X-Ray tomography with anisotropic sources
For classical computed tomography (CT), especially for analytical CT, point-like radiation sources are necessary. The invention presented here, however, allows tomographic measurements using anisotropic radiation sources. Image reconstruction can be performed by means of an inverse 3D radon transform. One advantage of the new device is that significantly cheaper laboratory radiation sources can be used. Furthermore, the fluence of the source can be used completely.
The achievable resolution for classical CT measurements is limited by the size of the radiation source. To obtain a high resolution, collimated and focused synchrotron radiation can be used. Unfortunately, this is expensive and neither flexible in terms of time nor location. The typical alternative is to use cheaper laboratory sources and to limit the size of the emitted radiation beams through collimating grids. However, this restriction of the beam reduces the usable source fluence. Consequently, the necessary measurement time increases and the singal-to-noise ratio deteriorates.

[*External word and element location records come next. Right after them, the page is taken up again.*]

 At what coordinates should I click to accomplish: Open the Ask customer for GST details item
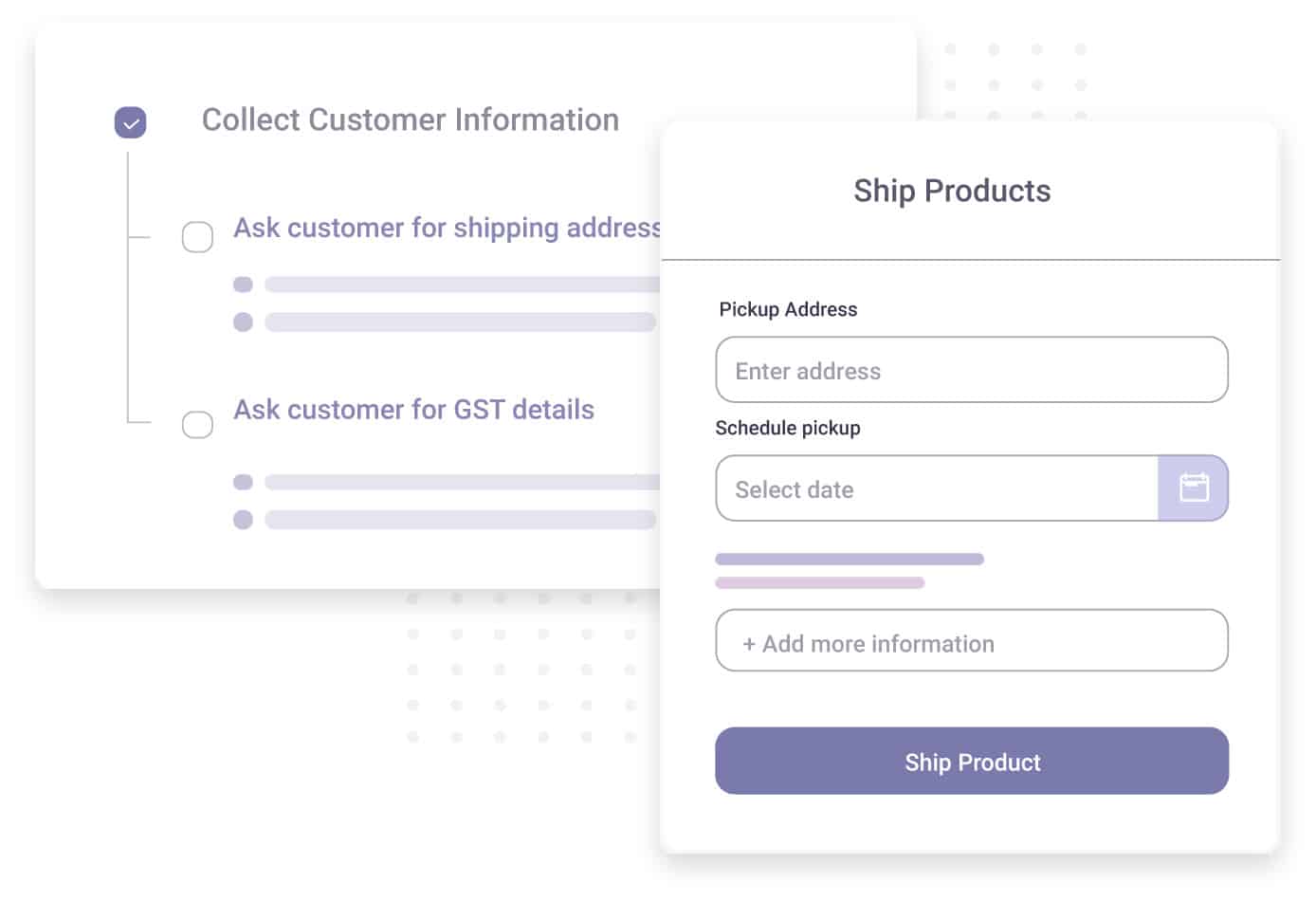pos(413,410)
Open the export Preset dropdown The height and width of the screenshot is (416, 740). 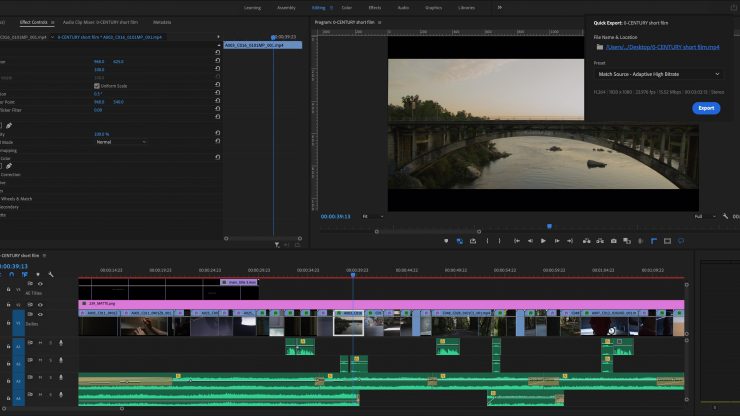(x=659, y=73)
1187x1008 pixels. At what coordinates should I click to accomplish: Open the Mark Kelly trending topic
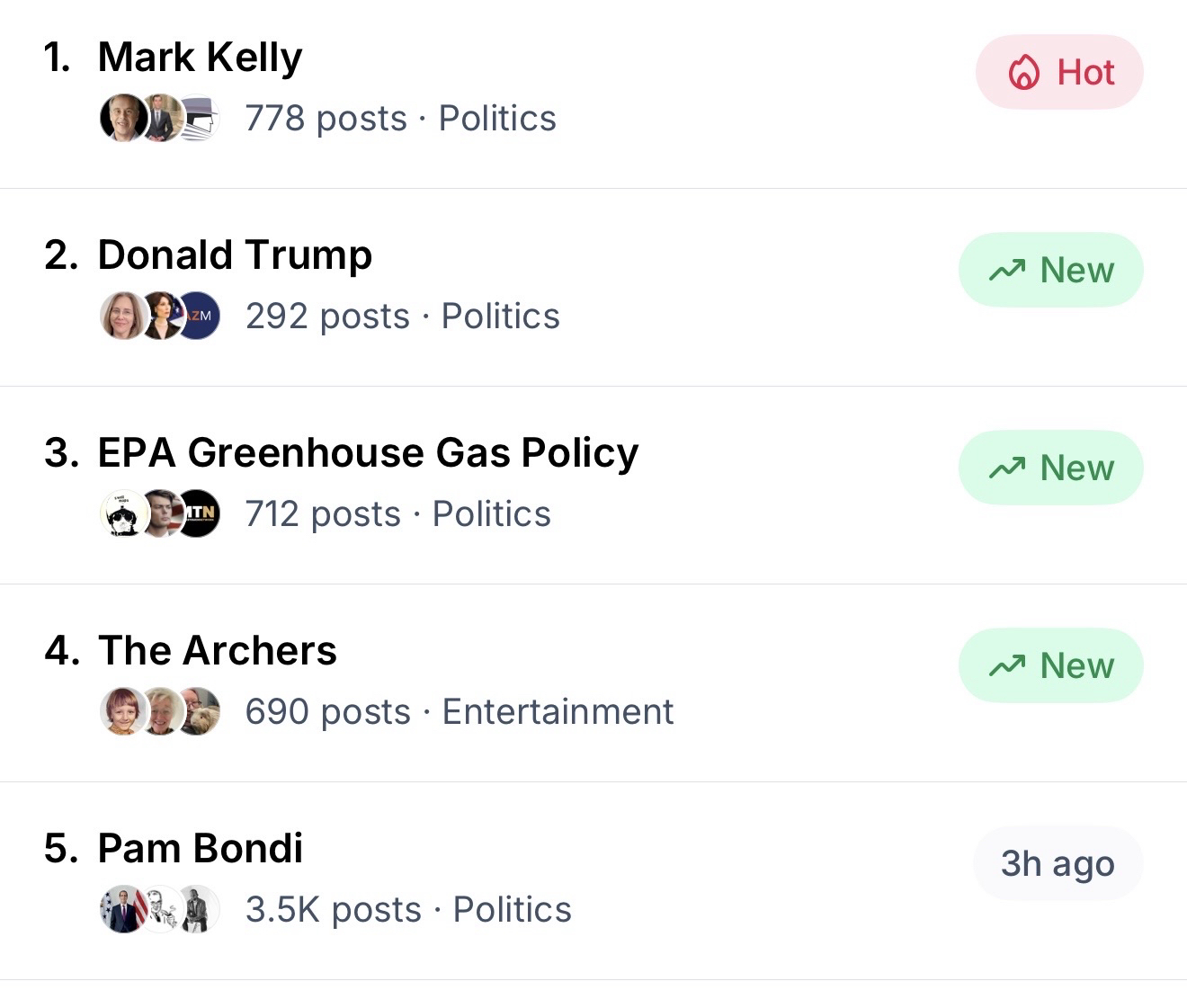pos(200,58)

Gerbil cochlea. Left: Acquired X-ray projection, middle: re-projection of the reconstructed sample volume, right: Slice through the reconstructed sample volume. (Source: Malte Vassholz)
The newly developed device for tomographic measurements comprises a sample holder that is designed to rotate the sample around two axis instead of only one axis as usual. Alternatively, one or both sample rotations can be replaced by a joined rotation of radiation source and detector. Hence, the dimensions of the radiation source can now be significantly larger in one direction lateral to the propagation direction than in the second lateral direction, without having a negative impact on the resolution. This anisotropy of the source is compensated by the rotation around two axes which enables different image reconstruction methods. For example the inverse 3D radon transform can be used instead of the 2D radon transform.

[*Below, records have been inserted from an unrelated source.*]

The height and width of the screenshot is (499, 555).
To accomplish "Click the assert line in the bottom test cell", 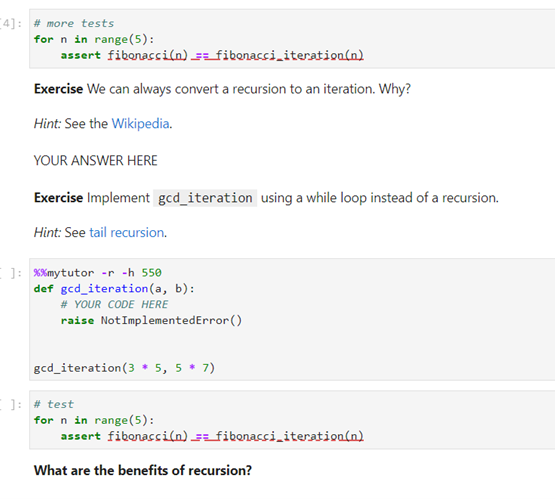I will click(212, 436).
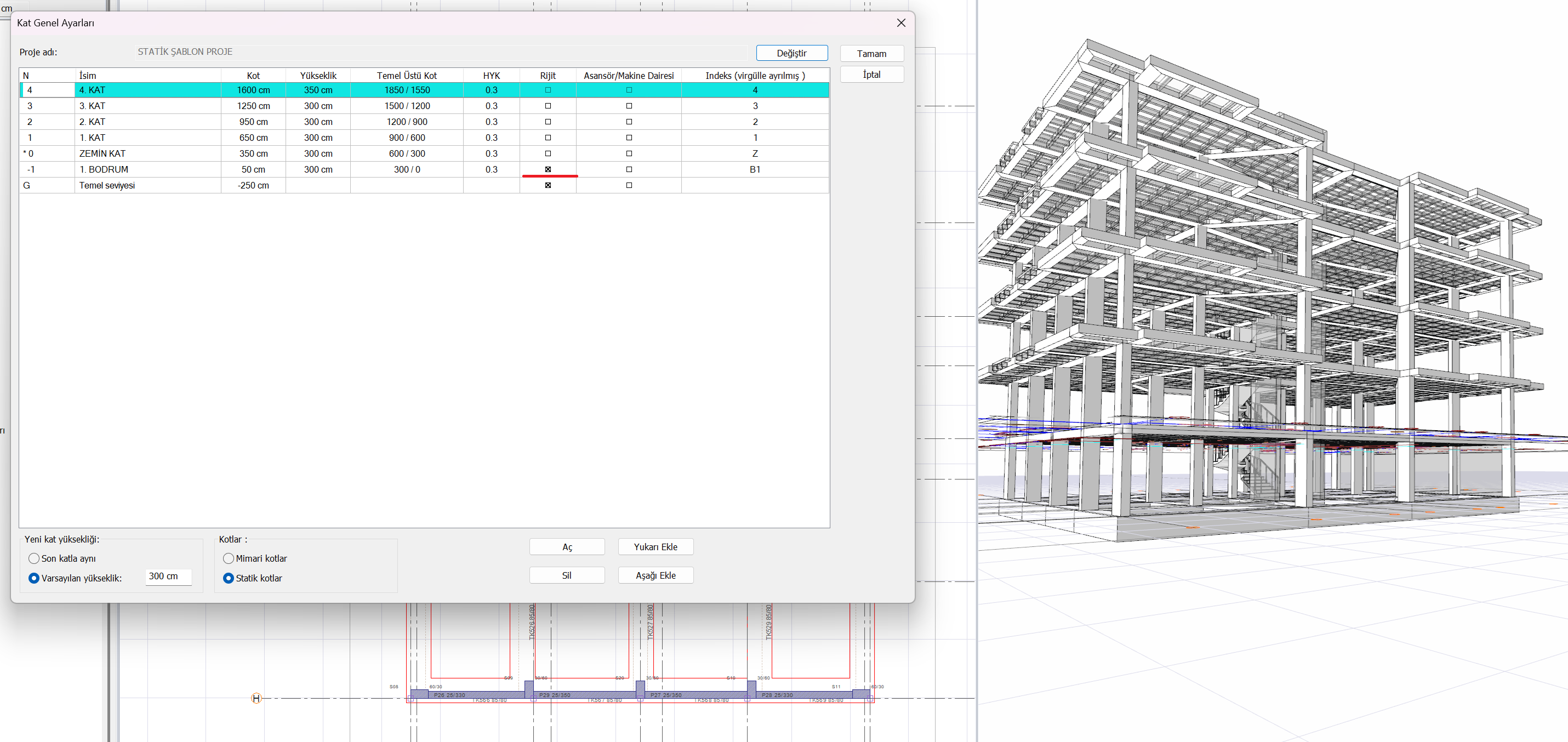Toggle Rijit checkbox for Temel seviyesi row
The height and width of the screenshot is (742, 1568).
pos(548,185)
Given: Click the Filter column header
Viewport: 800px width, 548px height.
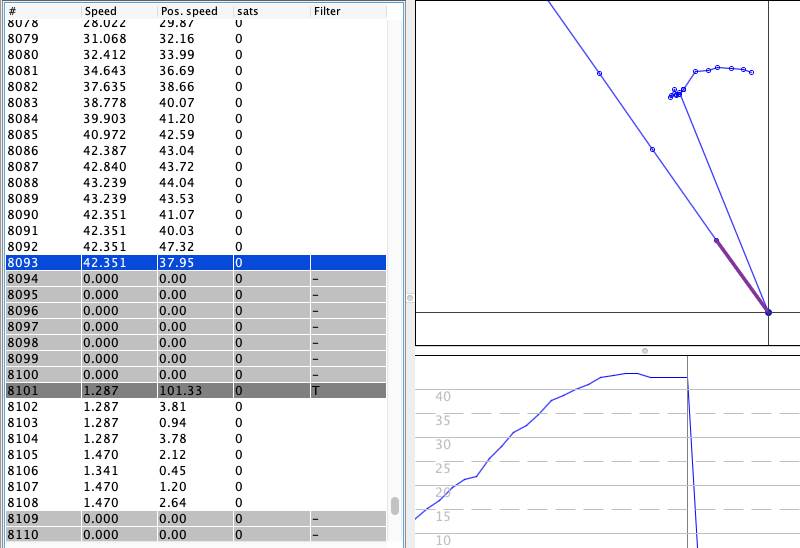Looking at the screenshot, I should pyautogui.click(x=327, y=11).
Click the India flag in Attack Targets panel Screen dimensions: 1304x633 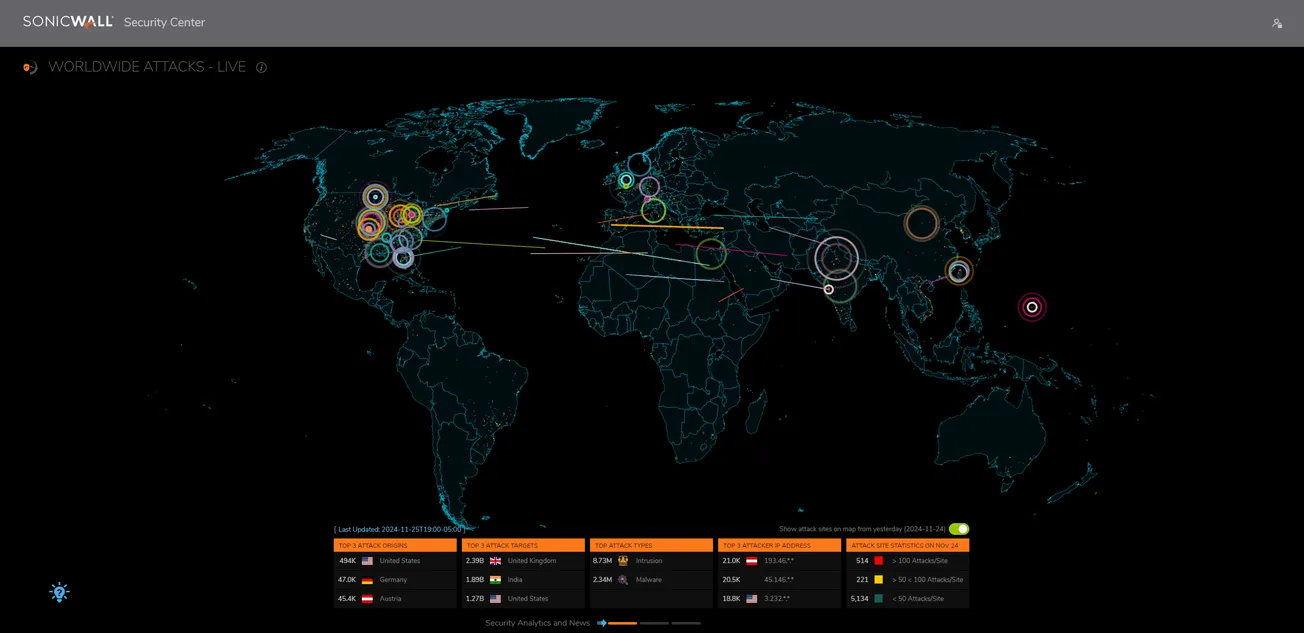(x=495, y=580)
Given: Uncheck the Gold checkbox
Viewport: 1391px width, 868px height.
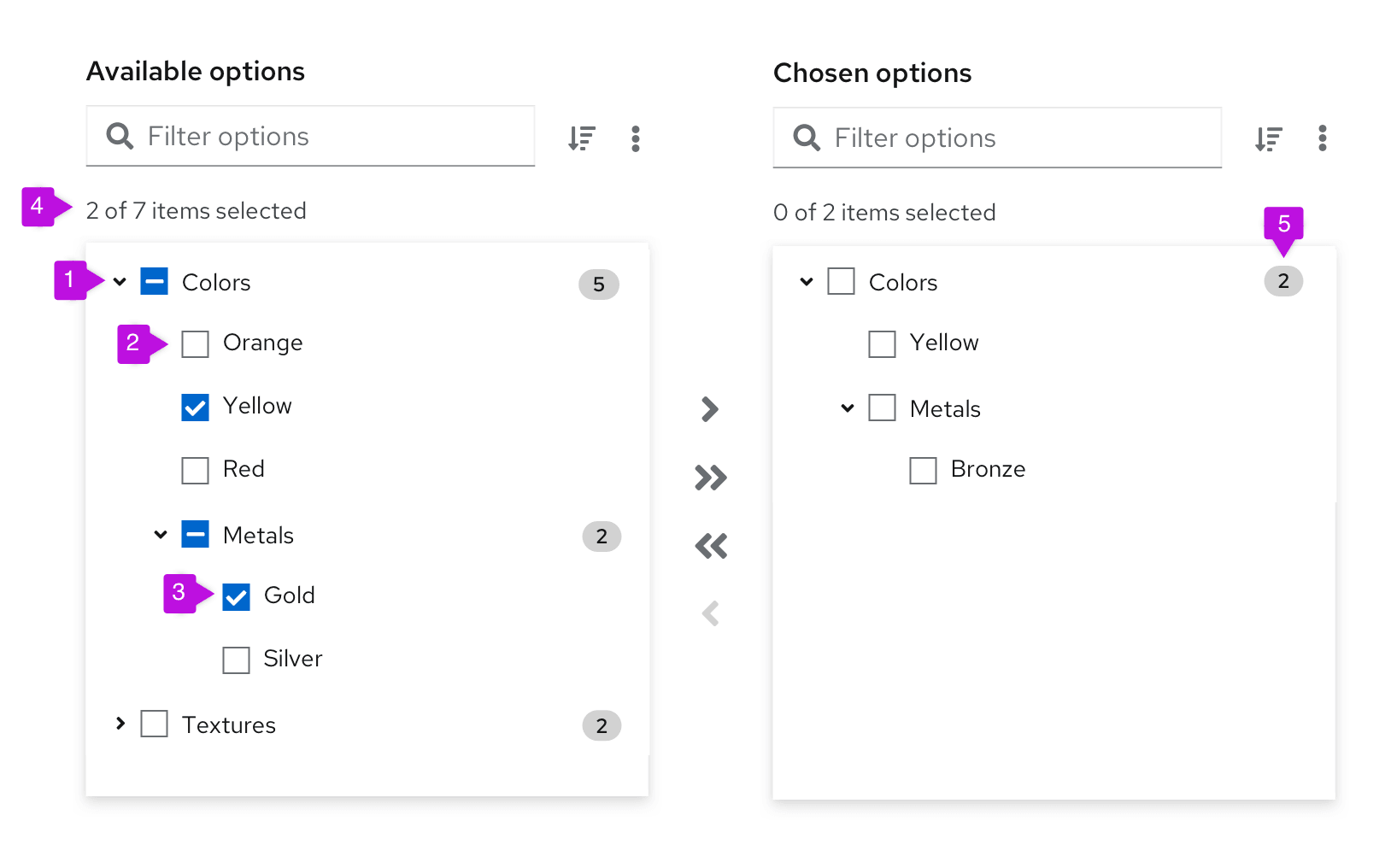Looking at the screenshot, I should pos(237,597).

For this method, only the size of the source along one of the two lateral dimensions is relevant for the resolution. It is thus possible to use cheaper laboratory sources like for example X-ray tubes. Since with this new procedure it is no longer necessary to restrict the beam, the entire source fluence is available for the measurement. As a result, less measurement time per rotation step is required. Additional rotation steps are introduced by movement around the second rotation axis. However, the overall measurement time remains the same because each single position can be acquired in a shorter amount of time.
Additional advantages of this new procedure can be expected for the sector of local tomography where only few regions of interest are to be acquired with high resolution. Here the inverse 3D radon transform shows less artifacts than the conventional 2D radon transform.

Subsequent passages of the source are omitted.